Technisch wäre Final Fantasy X nahezu über jeden Zweifel erhaben, wenn die PAL-Anpassung nicht misslungen wäre. So bekommt das Spiel leider klare Abzüge für die dicken, fetten PAL-Balken, wodurch alle Charaktere im Gegensatz zu den NTSC Fassungen gestaucht wirken. Sieht man davon einmal ab, so bekommt man detailreiche Figuren mit schönen Texturen und flüssigen Animationen zu sehen, die sich auch in der Nahansicht nicht verstecken müssen. Auch die vorgerenderten Hintergründe sind sehr abwechselungsreich gestaltet worden und zeugen erneut von der Detailverliebtheit der Entwickler. Auch die Lichteffekte und Beschwörungsanimationen der Aeons wissen zu jedem Zeitpunkt voll zu überzeugen. Die schon weiter oben genannten Rendersequenzen gehören sowieso zu den Besten die es auf der Playstation 2 gibt und zeugen von den großartigen Fähigkeiten der Entwickler.
Bei den wunderschönen Melodien hat Squaresoft erneut absolut ins Schwarze getroffen und jede Spielsituation mit einer passenden Melodie unterlegt. So werdet ihr nicht nur klassisch angehauchte Musikstücke vernehmen dürfen, sondern auch rockigere, härtere Melodien, wie in der Intro-Rendersequenz. Die fantastische englische Sprachausgabe trägt, wie schon erwähnt, enorm zur Atmosphäre des Spiels bei und lässt Final Fantasy X zu einem unvergesslichen Erlebnis werden.
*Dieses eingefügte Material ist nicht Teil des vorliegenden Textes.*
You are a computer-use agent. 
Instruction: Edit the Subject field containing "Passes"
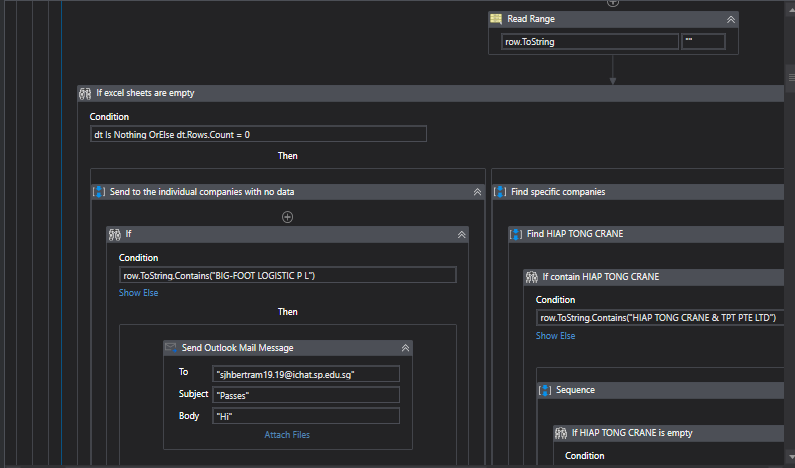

Für Final Fantasy Fans ist auch die zehnte Ausgabe wieder einmal Pflicht, auch wenn sich das Spiel teilweise deutlich von den Vorgängern unterscheidet und sich linearer spielt. Dafür punktet das Spiel vor allem durch die gefühlvolle Story, das tolle Charakterdesign, das CTB-Kampfsystem und das neuartige Sphärobrett-Entwicklungssystem.

Fazit
Ich war sofort von Final Fantasy X fasziniert, aber nicht wegen der tollen Optik, sondern wegen dem genialen CTB-Kampfsystem und dem Sphärobrett. Für mich als Fan rundenbasierter RPG war das CTB-System natürlich eine Offenbarung, die durch das eigene Charakterentwicklungssystem nochmals enorm an Tiefgang gewann. Auch die liebevoll gestalteten Helden wuchsen mir mit der Zeit sehr ans Herz, wobei Wakka und Auron zu meinen klaren Favoriten gehören. Die Linearität des Spiels hat mich zu keinem Zeitpunkt gestört, da ich mich dadurch voll auf die gefühlvolle und spannende Geschichte konzentrieren konnte. Nur die PAL-Balken und die hohe Anzahl der Zufallskämpfe gegen Ende des Spiels haben den Spielspaß etwas gemindert.